Exercise requirements: What is needed here is every line of the records that includes "Click".

Information shown:
____

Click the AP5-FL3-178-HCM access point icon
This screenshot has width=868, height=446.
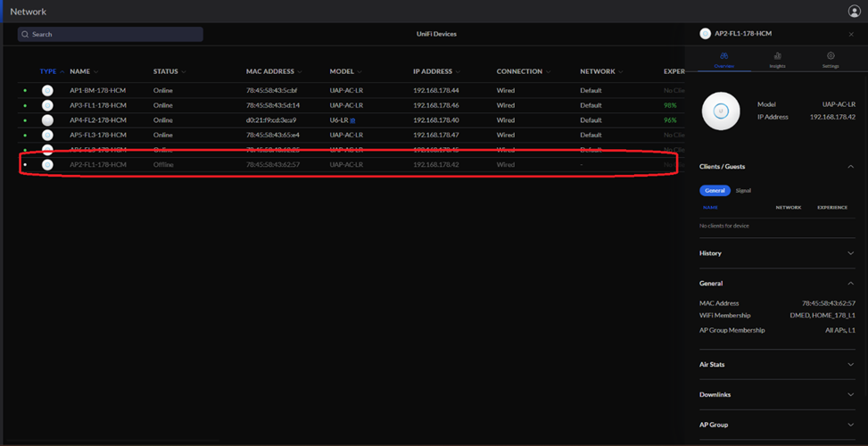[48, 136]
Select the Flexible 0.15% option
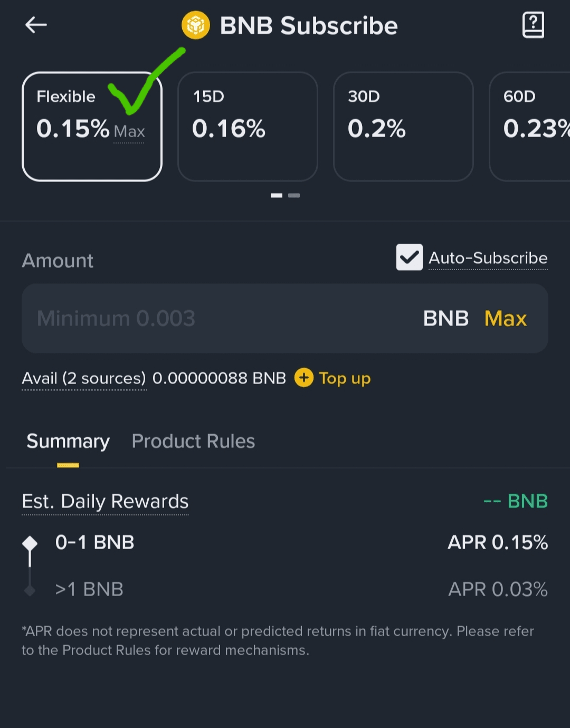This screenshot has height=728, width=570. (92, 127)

____

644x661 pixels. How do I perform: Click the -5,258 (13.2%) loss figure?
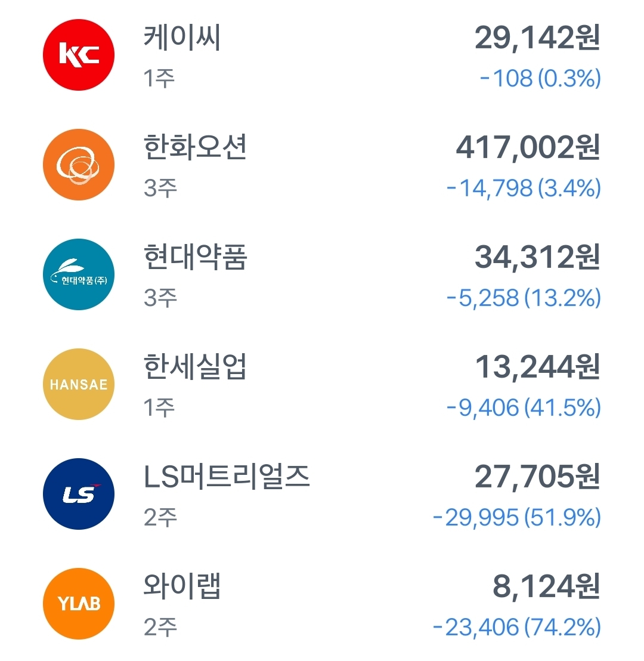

____

Task answer:
Click the AP5-FL3-178-HCM access point icon
644x661 pixels. How do I perform: Click the -5,258 (13.2%) loss figure?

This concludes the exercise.